Le commerce des « services écosystémiques » transforme la nature en unités quantifiables qui puissent se traduire par des biens échangeables, dénommés « certificats », « titres » ou « actifs ». Il part de l’idée que la nature et ses « services écosystémiques » peuvent être détruits, pourvu que cette destruction soit « compensée » par la « préservation », la « récupération » ou « l’amélioration » effectuée ailleurs. Le commerce des « services écosystémiques » implique une appréciation des forêts radicalement différente de celle que les peuples forestiers ont toujours appliquée (voir le Bulletin du WRM de février 2012).
Selon le site web de ForCES, le FSC est « bien placé pour élargir son approche basée sur le marché et promouvoir les services écosystémiques ». Dans ce contexte, le FSC prévoit d’avoir, d’ici 2015, « un système mondial renforcé pour les gestionnaires forestiers qui visent à rendre des services écosystémiques clés à destination d’un marché existant ou d’un futur marché potentiel », ainsi que « des sites pour illustrer le succès de la certification forestières pour les services des écosystèmes ». Les dix projets pilotes se situent au Chili (3 projets sur un total de 320 000 hectares), en Indonésie (3 projets sur un total de 290 000 hectares), au Népal (2 projets sur un total de 57 000 hectares) et au Vietnam (2 projets sur 37 000 hectares).
Le site web de ForCES dit que les projets au Chili cherchent à accroître la certification FSC « au niveau du paysage », en contribuant à promouvoir la « gestion forestière durable » dans des « forêts naturelles et plantées » (4). Dans un contexte de forte opposition aux vastes étendues de plantations industrielles, le FSC a octroyé son label à des entreprises qui se heurtent à de graves conflits sociaux dus aux litiges d’ordre foncier et aux expulsions. Un des projets pilotes au Chili, Bosques Cautín, a pour partenaire l’entreprise Forestal Mininco, dénoncée en 2011 parce qu’une bonne partie de ses hectares certifiés se trouvent dans des territoires des Mapuche (voir l’article du Bulletin du WRM de janvier 2015).
Dans le cas de l’Indonésie, ce pays est présenté par ForCES comme le plus grand producteur de bois du Sud-Est de l’Asie, tout en affirmant que le déboisement a « brusquement » diminué au cours des sept dernières années.

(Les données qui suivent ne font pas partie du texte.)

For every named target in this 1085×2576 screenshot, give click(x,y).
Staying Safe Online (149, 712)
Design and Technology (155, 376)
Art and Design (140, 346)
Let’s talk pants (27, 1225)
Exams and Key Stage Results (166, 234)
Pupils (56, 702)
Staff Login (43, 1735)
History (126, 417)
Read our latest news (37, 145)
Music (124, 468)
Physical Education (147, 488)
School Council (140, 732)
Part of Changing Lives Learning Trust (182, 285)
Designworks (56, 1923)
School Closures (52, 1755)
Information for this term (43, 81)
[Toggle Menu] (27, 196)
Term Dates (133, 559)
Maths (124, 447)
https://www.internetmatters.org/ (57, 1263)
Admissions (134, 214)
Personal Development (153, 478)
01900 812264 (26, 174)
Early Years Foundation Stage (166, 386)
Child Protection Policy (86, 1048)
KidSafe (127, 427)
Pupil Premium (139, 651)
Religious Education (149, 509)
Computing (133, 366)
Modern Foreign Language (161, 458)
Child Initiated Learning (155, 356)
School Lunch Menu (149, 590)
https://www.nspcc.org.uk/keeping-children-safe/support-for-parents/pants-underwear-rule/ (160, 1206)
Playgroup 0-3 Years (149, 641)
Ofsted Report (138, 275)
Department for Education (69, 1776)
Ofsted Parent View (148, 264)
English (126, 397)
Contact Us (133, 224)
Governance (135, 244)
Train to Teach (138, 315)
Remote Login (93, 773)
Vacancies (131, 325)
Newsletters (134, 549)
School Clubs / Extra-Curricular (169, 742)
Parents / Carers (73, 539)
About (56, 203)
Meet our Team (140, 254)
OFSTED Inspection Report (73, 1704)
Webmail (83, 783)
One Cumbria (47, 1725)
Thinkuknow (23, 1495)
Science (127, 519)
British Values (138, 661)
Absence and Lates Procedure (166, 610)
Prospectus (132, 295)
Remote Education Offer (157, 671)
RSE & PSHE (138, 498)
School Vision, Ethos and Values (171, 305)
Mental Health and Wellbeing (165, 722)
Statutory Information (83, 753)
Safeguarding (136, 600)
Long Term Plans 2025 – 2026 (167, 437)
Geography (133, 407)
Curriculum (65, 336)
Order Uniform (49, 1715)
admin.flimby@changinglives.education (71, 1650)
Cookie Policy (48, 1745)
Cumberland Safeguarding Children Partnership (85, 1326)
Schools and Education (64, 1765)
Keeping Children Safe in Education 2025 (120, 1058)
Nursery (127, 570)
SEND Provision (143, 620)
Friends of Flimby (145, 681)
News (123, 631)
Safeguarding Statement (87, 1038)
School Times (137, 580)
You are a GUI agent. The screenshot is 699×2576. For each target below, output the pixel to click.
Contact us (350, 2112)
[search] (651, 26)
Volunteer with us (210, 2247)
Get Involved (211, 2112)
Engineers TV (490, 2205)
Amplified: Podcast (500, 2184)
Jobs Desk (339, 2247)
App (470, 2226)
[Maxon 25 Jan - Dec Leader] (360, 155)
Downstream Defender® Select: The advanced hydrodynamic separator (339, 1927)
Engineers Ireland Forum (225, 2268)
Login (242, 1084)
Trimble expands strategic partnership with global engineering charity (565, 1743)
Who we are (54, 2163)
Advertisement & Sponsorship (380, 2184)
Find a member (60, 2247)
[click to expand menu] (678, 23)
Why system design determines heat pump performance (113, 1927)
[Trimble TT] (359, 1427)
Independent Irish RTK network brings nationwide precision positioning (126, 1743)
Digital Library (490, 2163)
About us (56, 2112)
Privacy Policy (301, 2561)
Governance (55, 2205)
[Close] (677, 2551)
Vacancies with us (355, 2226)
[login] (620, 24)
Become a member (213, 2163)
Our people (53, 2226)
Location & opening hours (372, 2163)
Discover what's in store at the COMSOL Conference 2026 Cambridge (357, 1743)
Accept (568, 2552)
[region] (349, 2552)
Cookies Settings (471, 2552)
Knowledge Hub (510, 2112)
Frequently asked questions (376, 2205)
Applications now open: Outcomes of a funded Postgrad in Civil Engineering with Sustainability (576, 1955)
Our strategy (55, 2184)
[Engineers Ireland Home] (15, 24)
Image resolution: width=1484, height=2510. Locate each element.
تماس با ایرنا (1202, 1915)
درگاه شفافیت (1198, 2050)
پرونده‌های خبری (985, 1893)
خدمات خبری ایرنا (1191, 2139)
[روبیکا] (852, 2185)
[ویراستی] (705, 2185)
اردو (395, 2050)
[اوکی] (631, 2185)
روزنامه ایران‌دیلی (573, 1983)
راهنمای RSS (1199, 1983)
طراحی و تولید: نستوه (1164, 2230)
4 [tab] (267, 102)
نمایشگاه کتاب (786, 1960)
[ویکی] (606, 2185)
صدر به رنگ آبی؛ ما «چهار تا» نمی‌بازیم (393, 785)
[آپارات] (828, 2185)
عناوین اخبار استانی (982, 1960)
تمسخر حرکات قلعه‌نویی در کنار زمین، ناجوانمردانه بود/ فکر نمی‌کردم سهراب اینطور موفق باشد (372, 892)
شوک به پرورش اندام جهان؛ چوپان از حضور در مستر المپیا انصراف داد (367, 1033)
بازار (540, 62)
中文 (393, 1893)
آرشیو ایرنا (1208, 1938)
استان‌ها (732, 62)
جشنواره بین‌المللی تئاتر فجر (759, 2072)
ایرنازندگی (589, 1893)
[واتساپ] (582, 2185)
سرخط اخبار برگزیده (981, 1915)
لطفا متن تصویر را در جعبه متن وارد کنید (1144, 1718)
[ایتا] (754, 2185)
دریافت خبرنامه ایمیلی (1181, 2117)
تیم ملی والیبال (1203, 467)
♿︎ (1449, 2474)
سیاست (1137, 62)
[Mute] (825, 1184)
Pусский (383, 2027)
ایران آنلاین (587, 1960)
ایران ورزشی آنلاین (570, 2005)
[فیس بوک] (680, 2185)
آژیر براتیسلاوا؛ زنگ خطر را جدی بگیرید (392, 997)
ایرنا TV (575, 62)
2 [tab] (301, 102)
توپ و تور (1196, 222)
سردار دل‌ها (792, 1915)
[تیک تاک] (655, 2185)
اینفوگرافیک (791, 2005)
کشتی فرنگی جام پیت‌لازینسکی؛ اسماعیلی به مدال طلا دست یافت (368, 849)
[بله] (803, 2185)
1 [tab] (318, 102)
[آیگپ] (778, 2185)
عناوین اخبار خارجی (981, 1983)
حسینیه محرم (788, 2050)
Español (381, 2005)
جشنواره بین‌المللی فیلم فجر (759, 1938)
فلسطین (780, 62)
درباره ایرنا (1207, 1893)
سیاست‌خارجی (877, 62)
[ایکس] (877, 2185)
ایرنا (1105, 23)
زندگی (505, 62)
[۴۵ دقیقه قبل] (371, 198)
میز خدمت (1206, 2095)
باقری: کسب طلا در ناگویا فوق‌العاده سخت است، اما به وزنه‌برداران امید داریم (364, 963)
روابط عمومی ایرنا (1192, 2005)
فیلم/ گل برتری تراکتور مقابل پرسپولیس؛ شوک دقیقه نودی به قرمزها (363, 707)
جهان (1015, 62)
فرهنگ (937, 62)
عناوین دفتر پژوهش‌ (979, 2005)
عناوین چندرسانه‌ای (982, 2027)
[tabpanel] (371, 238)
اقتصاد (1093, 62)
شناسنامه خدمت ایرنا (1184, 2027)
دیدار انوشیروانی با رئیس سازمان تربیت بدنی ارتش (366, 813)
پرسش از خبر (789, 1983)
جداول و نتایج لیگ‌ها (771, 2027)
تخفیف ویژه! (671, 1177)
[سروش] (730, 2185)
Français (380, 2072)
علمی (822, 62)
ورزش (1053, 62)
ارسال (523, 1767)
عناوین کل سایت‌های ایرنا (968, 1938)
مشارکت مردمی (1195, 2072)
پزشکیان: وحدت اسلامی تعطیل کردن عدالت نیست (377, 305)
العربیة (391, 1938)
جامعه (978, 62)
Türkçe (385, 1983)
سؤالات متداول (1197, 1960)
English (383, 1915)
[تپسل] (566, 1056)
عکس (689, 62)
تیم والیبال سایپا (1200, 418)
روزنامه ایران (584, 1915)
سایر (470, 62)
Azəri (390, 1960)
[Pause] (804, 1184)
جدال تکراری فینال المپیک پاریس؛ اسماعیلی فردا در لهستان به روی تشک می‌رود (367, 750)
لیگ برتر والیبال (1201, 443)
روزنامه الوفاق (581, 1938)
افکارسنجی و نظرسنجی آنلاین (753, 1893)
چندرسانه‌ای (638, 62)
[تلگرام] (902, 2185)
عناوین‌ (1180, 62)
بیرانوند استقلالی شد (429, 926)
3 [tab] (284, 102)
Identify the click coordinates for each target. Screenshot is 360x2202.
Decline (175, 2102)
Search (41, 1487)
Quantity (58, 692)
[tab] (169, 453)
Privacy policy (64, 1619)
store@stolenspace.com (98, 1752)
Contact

Comment le déboisement a-t-il pu chuter dans un pays qui, en plus des vastes superficies affectées aux plantations industrielles d’arbres, possède les plus grandes étendues du monde de plantations industrielles de palmiers à huile, en expansion permanente et toujours au détriment des forêts ? On ne peut arriver à une conclusion pareille qu’en considérant qu’une plantation est la même chose qu’une forêt. Cependant, le site web de ForCES dit que si le déboisement reste un problème en Indonésie, cela est dû au fait que la valeur économique des « services écosystémiques » n’est pas comptabilisée (5). Une fois de plus, le FSC insiste sur l’idée que la nature doit être mercantilisée.
Au Népal, les activités planifiées incluent « d’orienter les politiciens et les agents intéressés, au moment de formuler les règles, les lois, les réglementations et les politiques [pour la certification des services écosystémiques] » (6). Et au Vietnam, ForCES prévoit de participer aux programmes nationaux sur la « gestion des ressources naturelles » et la « sylviculture durable » (7).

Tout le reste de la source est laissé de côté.